Current human pose performance metrics are based on keypoint accuracy

Not a completely fair comparison

Failure cases still exist (i.e. foot and leg occluded, rare joint position, etc.)

MultiPoseNet

“MultiPoseNet can jointly handle person detection, keypoint detection, person segmentation and pose estimation problems. The novel assignment method is implemented by the Pose Residual Network (PRN) which receives keypoint and person detections, and produces accurate poses by assigning keypoints to person instances.”

Pros:

Residual Pose network allows for generating higher precision with less training error due to reformulated layers that have residual functions (easier to optimize and gain accuracy)

Assigns keypoints to person instances

Use of the unary relations between a certain keypoint and a specific group

Bottom-up method outperformed previous top-down methods in 2016 COCO keypoint challenge

Faster in time while smaller in size

PRN is also relatively lightweight so inference is easier

Cons:

Compromises resolution at stake of representations using FPN (Feature Pyramidal Networks)

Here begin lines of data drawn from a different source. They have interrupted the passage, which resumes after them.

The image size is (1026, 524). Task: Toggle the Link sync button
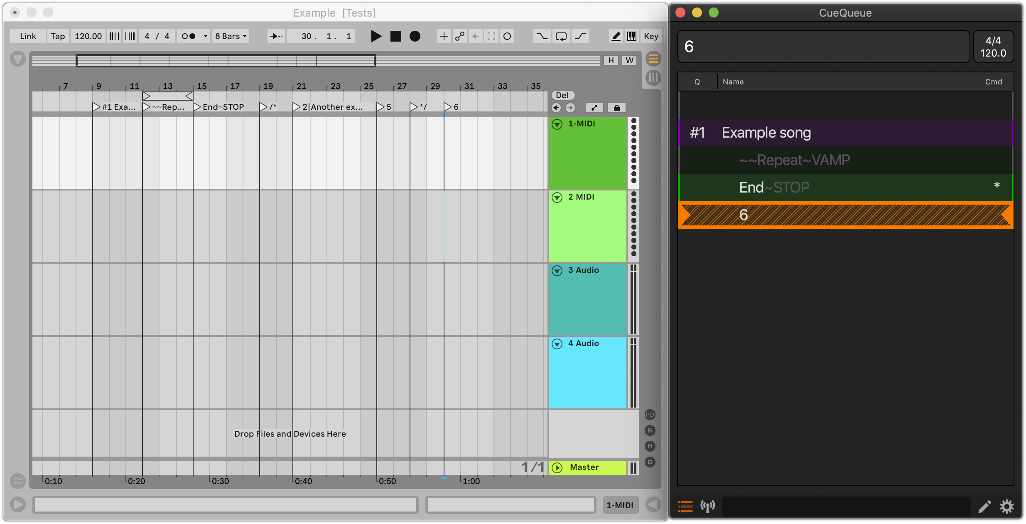(28, 36)
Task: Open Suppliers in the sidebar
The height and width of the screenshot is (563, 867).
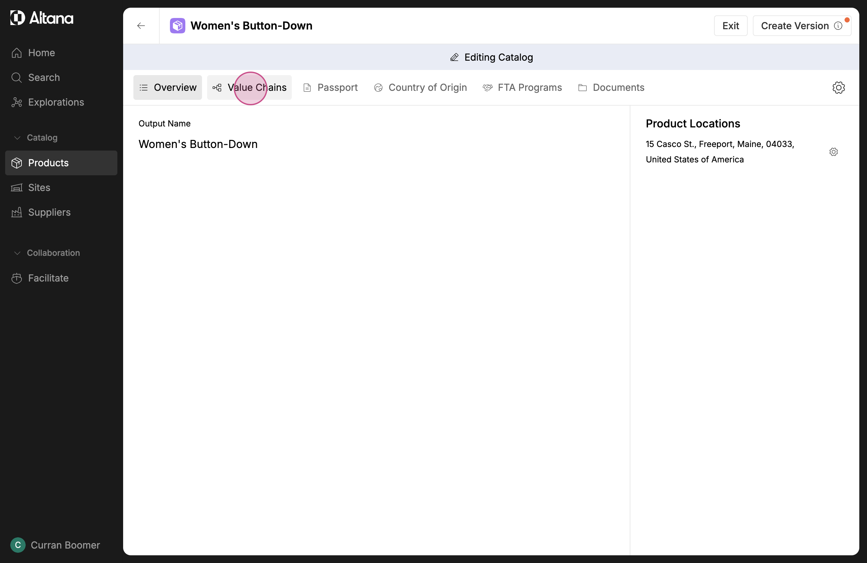Action: click(49, 212)
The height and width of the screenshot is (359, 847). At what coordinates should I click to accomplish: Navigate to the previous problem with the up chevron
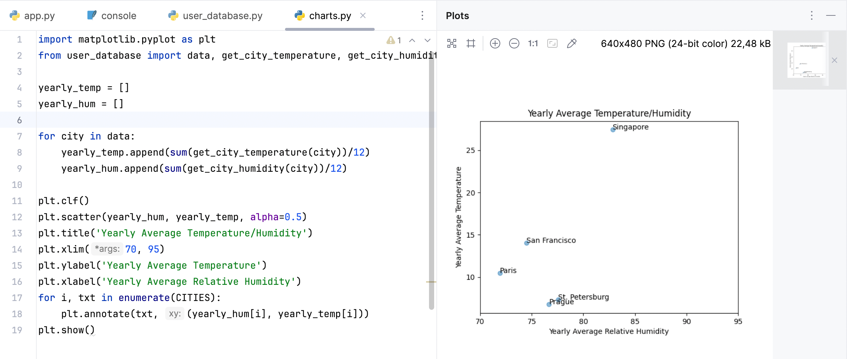tap(413, 40)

Spatial performance is dependent on input and output resolution

Use of one-stage detector (RetinaNet) enables faster inference but leads to lower accuracy compared to two-stage detectors

“Detectron2 includes high-quality implementations of state-of-the-art object detection algorithms, including DensePose, panoptic feature pyramid networks, and numerous variants of the pioneering Mask R-CNN model family also developed by FAIR. Its extensible design makes it easy to implement cutting-edge research projects without having to fork the entire codebase.”

Pros:

Simple to train as per the paper

Utilizes a ResNet for pose estimation network

Minimal domain knowledge

Pipeline that can predict boxes, segments, and key points simultaneously

Cons:

Not built immediately for pose estimation

Semantic segmentation can lead to incorrect human bounding boxes and therefore incorrect joint poses

Fails to account for rare poses and a few failure cases (i.e. overlapping objects)

Fast, but not optimized for speed

AlphaPose

“Alpha Pose is a very Accurate Real-Time multi-person pose estimation system. It is the first open-sourced system that can achieve 70+ mAP (72.3 mAP) on COCO dataset and 80+ mAP (82.1 mAP) on MPII dataset. To associate poses that indicates the same person across frames, we also provide an efficient online pose tracker called Pose Flow. It is also the first open-sourced online pose tracker that can both satisfy 60+ mAP (66.5 mAP) and 50+ MOTA (58.3 MOTA) on PoseTrack Challenge dataset.”

Pros:

Built to avoid errors in existing models such as incorrect localization or recognition

Accurate pose estimation even when bounding box or segmentation is inaccurate

Two step framework is more accurate compared to typically used one step/stage detectors or frameworks

Use of spatial transformer network (STN) which demonstrates high performance

Hyperparameter optimization was performed on network to increase accuracy

Cons:

More failure cases compared to other state-of-the-art models for pose estimation

Not optimized for accuracy

Two step framework does at times sacrifice speed or runtime performance

Conclusions

We can conclude that pose estimation approaches are approaching the state-of-the-art in computer vision. These methods have concrete applications in industry and study. However, due to occlusion of joints and anomalous angles, it will be a while before a practically perfect pose estimation implementation.